Grade 4 focuses on states and regions and the state of Wisconsin. For more information see: http://www.dpi.state.wi.us/standards/
Students in Wisconsin will learn about geography through the study of the relationships among people, places, and environments. They will identify latitude, longitude, equator, hemispheres, grid, key and scale on maps and globes, develop a mental map of Wisconsin and the U.S., describe the movement of people, ideas and goods within Wisconsin and across regions and explain how people adapt to their environment, as well as use natural resources.
Students in Wisconsin will learn about the history of Wisconsin, the United States, and the world, examining change and continuity over time in order to develop historical perspective, explain historical relationships, and analyze issues that affect the present and the future. They will show how Wisconsin’s historical and cultural events relate to those of the nation, identify what brought people to settle in Wisconsin, identify events that led to the settlement of the nation and state, and explain the history and culture of the American Indian nations in Wisconsin.

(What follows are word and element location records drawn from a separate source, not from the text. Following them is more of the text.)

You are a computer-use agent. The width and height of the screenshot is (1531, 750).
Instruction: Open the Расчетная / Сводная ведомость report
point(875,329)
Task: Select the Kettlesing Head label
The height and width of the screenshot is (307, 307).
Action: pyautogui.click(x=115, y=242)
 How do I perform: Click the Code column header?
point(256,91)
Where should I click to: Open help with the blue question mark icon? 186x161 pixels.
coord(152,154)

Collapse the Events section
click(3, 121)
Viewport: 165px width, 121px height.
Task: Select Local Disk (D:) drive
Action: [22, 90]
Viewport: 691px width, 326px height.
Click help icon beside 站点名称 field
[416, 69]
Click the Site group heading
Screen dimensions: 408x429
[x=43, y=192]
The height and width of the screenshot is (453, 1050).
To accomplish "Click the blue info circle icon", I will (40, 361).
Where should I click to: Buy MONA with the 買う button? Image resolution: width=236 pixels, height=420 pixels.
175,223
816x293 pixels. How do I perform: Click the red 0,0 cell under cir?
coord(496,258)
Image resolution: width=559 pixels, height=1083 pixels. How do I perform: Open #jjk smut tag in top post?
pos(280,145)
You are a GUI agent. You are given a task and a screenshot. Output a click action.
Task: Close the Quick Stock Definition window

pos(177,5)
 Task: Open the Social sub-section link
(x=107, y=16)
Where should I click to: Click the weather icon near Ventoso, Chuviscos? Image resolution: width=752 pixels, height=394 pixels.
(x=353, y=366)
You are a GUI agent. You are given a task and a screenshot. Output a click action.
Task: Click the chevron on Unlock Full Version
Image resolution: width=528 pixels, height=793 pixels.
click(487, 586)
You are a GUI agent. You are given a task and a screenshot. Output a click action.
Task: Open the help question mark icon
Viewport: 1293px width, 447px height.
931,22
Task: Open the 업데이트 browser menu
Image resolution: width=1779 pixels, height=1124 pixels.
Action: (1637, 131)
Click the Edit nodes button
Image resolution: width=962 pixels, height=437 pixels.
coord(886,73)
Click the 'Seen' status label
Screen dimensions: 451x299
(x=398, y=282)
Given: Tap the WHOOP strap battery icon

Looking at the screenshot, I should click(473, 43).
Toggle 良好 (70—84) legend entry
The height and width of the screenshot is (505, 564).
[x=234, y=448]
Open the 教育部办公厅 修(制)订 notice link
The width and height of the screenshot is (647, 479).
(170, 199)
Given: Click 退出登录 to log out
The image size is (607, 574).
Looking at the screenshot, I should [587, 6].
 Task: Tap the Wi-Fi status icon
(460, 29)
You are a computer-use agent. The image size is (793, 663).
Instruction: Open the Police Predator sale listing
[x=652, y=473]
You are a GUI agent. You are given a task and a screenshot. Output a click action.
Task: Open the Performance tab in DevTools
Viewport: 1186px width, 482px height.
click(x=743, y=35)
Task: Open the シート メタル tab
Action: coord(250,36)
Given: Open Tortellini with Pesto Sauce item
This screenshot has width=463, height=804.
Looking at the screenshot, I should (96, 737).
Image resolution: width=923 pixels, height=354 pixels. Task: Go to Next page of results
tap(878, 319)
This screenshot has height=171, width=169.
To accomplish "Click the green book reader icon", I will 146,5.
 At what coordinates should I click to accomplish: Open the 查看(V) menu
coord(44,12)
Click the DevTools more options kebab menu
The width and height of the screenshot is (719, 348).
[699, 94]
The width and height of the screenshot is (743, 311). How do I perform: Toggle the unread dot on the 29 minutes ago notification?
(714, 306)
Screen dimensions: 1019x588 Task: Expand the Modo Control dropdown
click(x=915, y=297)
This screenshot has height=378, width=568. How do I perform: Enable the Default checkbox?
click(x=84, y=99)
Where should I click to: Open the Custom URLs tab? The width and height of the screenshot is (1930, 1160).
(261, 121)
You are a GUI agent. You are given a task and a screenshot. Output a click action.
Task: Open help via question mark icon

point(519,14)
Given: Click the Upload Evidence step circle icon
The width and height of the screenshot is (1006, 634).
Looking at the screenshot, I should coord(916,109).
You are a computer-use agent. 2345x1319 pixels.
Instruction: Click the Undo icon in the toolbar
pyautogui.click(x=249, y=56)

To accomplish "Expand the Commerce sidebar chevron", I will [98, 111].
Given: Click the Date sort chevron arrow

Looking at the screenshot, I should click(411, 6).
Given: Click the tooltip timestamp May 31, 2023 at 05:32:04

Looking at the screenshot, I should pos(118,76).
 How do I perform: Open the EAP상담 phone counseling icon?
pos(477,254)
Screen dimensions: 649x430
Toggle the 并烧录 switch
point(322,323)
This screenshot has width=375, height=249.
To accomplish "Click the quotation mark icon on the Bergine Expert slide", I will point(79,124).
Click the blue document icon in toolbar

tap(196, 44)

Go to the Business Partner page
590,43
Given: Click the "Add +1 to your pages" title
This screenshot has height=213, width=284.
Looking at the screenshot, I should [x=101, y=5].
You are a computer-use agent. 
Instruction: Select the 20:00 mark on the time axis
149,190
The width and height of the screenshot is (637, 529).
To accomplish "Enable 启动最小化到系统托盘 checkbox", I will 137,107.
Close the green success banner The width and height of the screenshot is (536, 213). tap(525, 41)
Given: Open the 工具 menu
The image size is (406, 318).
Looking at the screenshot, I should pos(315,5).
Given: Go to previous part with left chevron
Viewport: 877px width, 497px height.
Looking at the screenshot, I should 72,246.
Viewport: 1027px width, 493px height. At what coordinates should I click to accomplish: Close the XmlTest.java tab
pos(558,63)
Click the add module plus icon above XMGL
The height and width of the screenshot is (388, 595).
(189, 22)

Students in Wisconsin will learn about political science and acquire the knowledge of political systems necessary for developing individual civic responsibility by studying the history and contemporary uses of power, authority, and governance. They will explain how families, schools and other groups in the state set rules of behavior and how various behaviors promote or hinder cooperation and how citizens can participate in state government.
Students in Wisconsin will learn about production, distribution, exchange, and consumption so that they can make informed economic decisions. They will describe a region’s economic specialization, markets, use of productive resources, and goods and services, identify and locate resources and products within the state, understand how supply and demand determine prices, and how prices affect personal economic decisions.
Students in Wisconsin will learn about the behavioral sciences by exploring concepts from the discipline of sociology, the study of the interactions among individuals, groups, and institutions; the discipline of psychology, the study of factors that influence individual identity and learning; and the discipline of anthropology, the study of cultures in various times and settings. They will explain how family, neighborhood, personal interests, languages, likes and dislikes, and accomplishments affect individual identity and development.